Although a private or commercial golf course, country club, massage parlor, hot tub facility, suntan facility, racetrack or other facility used for gambling, or any store the principal business of which is the sale of alcoholic beverages for consumption off premises are excluded from qualifying as an eligible investment; there are plenty of other types of businesses and properties that will deliver this tax benefit.
The replacement assets must be new to the fund and acquired after 2017. They must also be new to the opportunity zone in the hands of the fund. That means that buying an existing business or real estate in a QOZ will not work. However, if substantial improvements are made to a property, that will qualify. Such improvements must be greater than the fund’s basis in the property and be incurred within any 30 month period. That means that either new construction or a substantial rehabilitation of real estate will work to qualify.
Any investment must make economic sense. The QOZ helps tilt the decision tree to encourage investments in low income areas. California has not yet and may never adopt this new law, but the federal tax benefits are still available.

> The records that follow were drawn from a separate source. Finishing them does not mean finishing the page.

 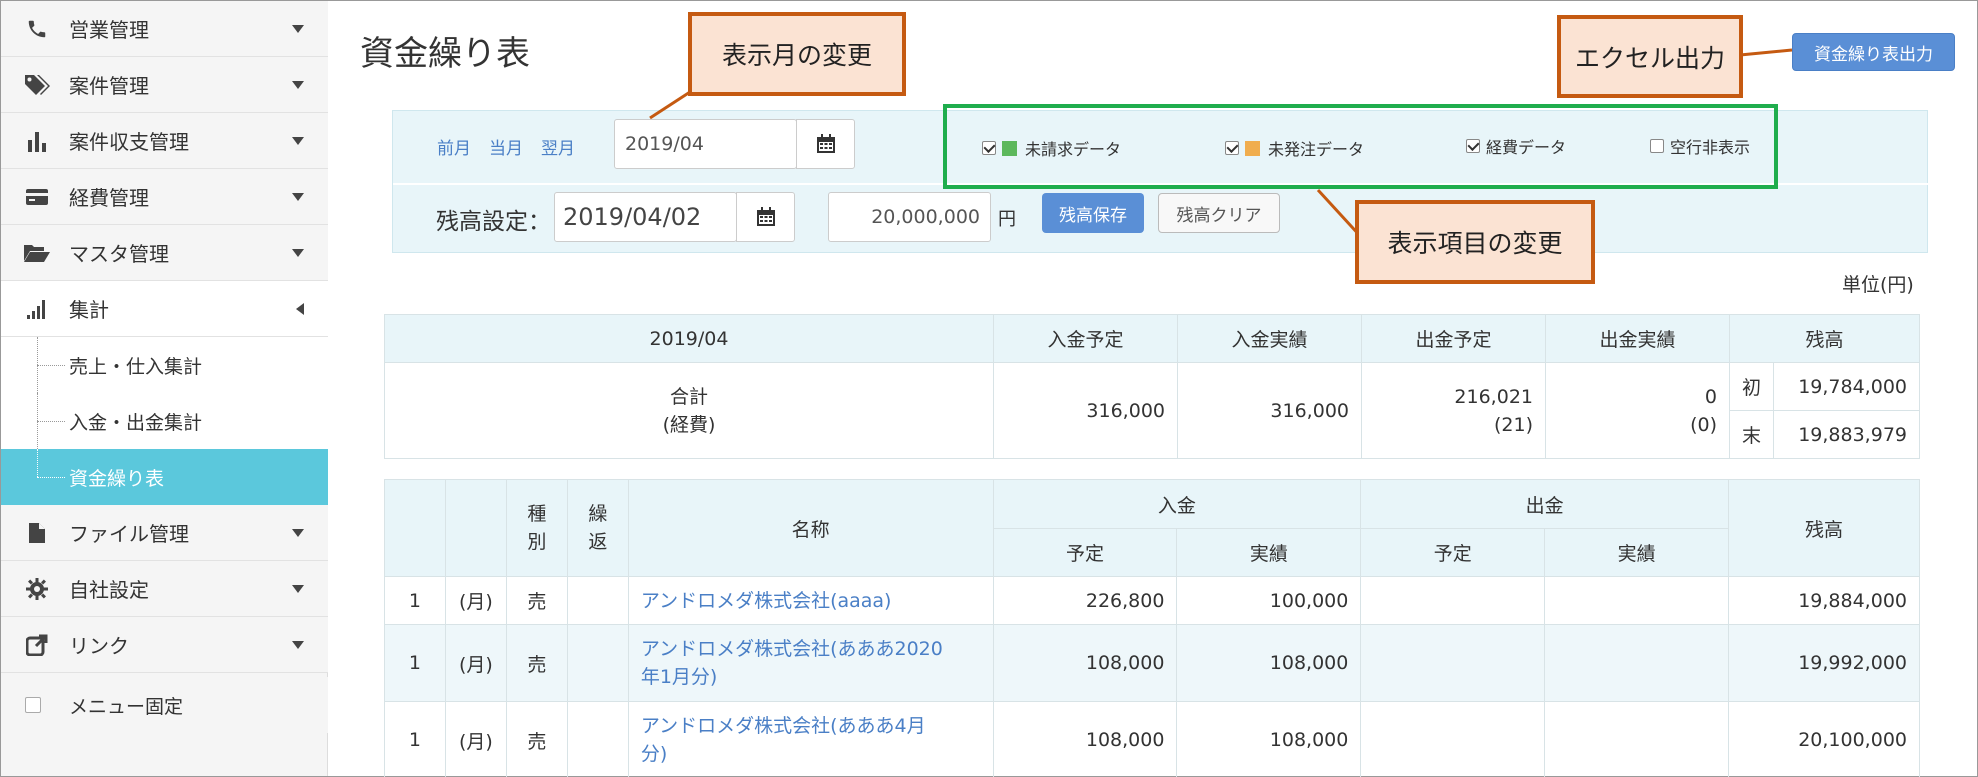 I want to click on callout-pointer-lines, so click(x=1221, y=144).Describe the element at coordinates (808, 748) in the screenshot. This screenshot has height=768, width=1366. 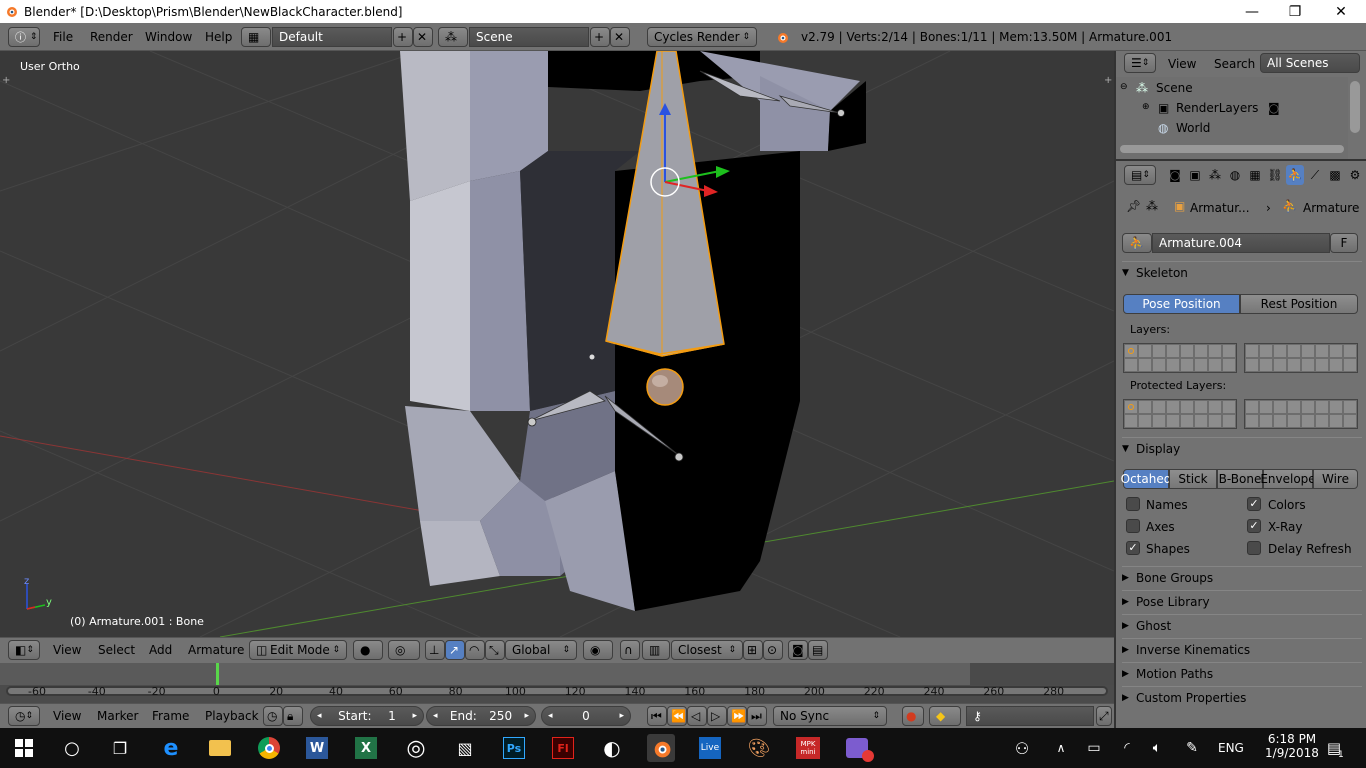
I see `mpk-mini-icon: MPK mini` at that location. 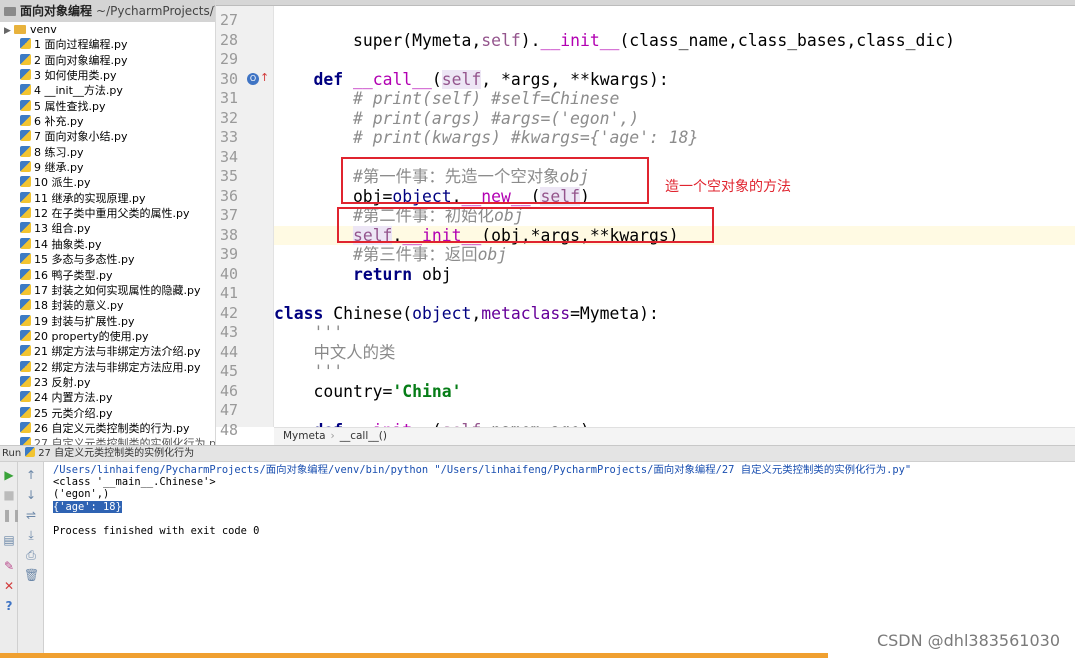 What do you see at coordinates (59, 152) in the screenshot?
I see `tree-file-label: 8 练习.py` at bounding box center [59, 152].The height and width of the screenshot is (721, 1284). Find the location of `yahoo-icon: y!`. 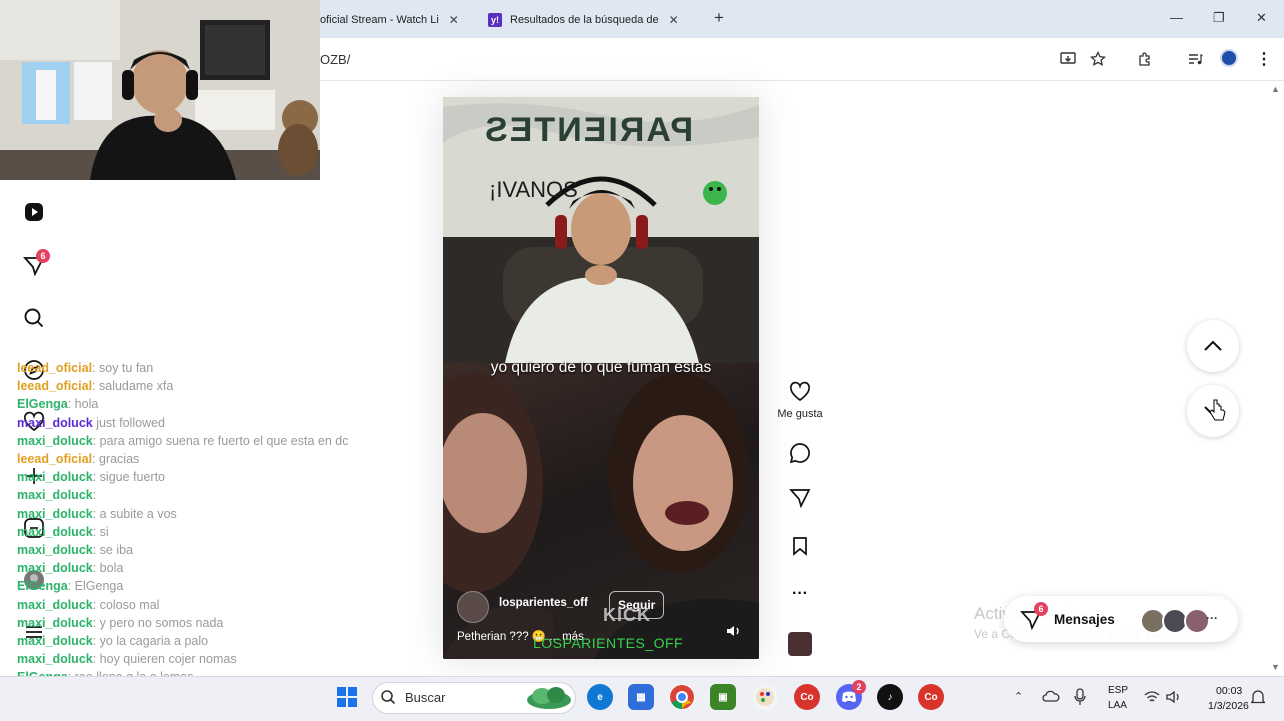

yahoo-icon: y! is located at coordinates (495, 20).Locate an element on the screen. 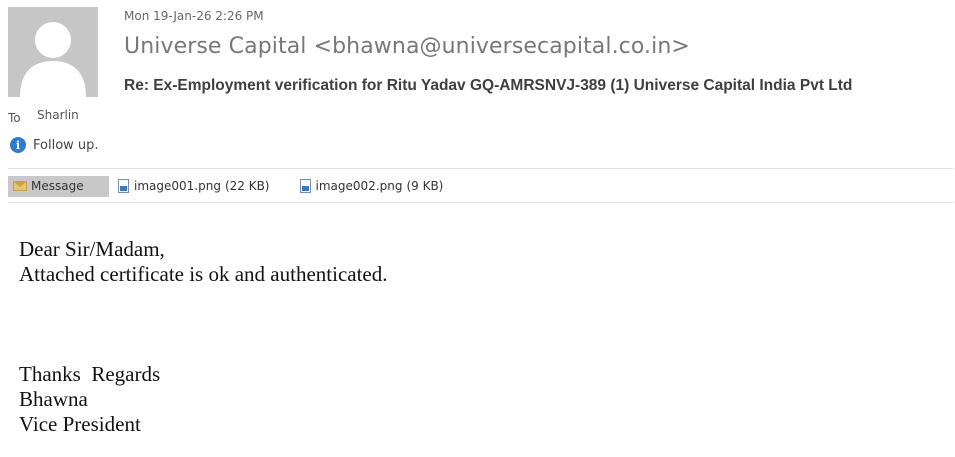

For an example, let’s consider Thomas. Thomas worked as a project manager/software developer at AZ corp. He was well compensated and had amassed $500k in company stock with only a $10k basis. Thomas decided to start his own software company. If he sold his stock he would have $490k in gain, with about $100k in federal taxes owing as a result.
Thomas decides to create an Opportunity Zone Fund for his new business. East Palo Alto has a designated Opportunity Zone that is reasonably close to both his home and where his potential workforce resides. Thomas attracts other investors into a new LLC, NEWCO., which is taxed as a partnership. NEWCO purchases a small building to house the operation for $500k and upgrades the building’s HVAC, electric and plumbing and seismically retrofits it as well, at a cost of $600k. NEWCO also buys new computers, software and furniture. To obtain his interest in the LLC, on September 1, 2018, Tomas sells his AZ stock and invests the $490k gain in NEWCO for a 51% interest.
As a result, Thomas does not recognize the income from the sale of stock. His $10k basis is returned to him to pay for his living expenses while NEWCO starts up.
NEWCO initially has a loss for the first two years and then Thomas’ software takes off and NEWCO becomes profitable. Because Thomas only invested his gain into NEWCO, he has no basis in his LLC interest. As such, Thomas is unable to deduct his share of NEWCO’s losses, but they are suspended until NEWCO begins to make money
On September 2, 2023, Thomas’ investment in NEWCO passes five years. His basis in the sold stock automatically increases by 10% of his original gain, or $49k. On September 2, 2025, his basis increases another 5%, $24.5k. On December 31, 2026, even though Thomas still owns his interest in NEWCO, he is required to recognize his gain from the 2018 sale of stock. However, because of the increase in basis, only 85% of the gain is recognized, $416.5k. Thomas then owes $83.3k in federal taxes and must either use other resources or a loan to pay it. Thus, Thomas pays less tax and has deferred paying that tax for 8 years.
On September 2, 2028, Thomas’ basis in NEWCO is stepped up to its then-fair market value. Thomas immediately sells NEWCO to AZ corp for $1B and pays no federal taxes on his share of the proceeds. Overall, a tax advantage to Thomas.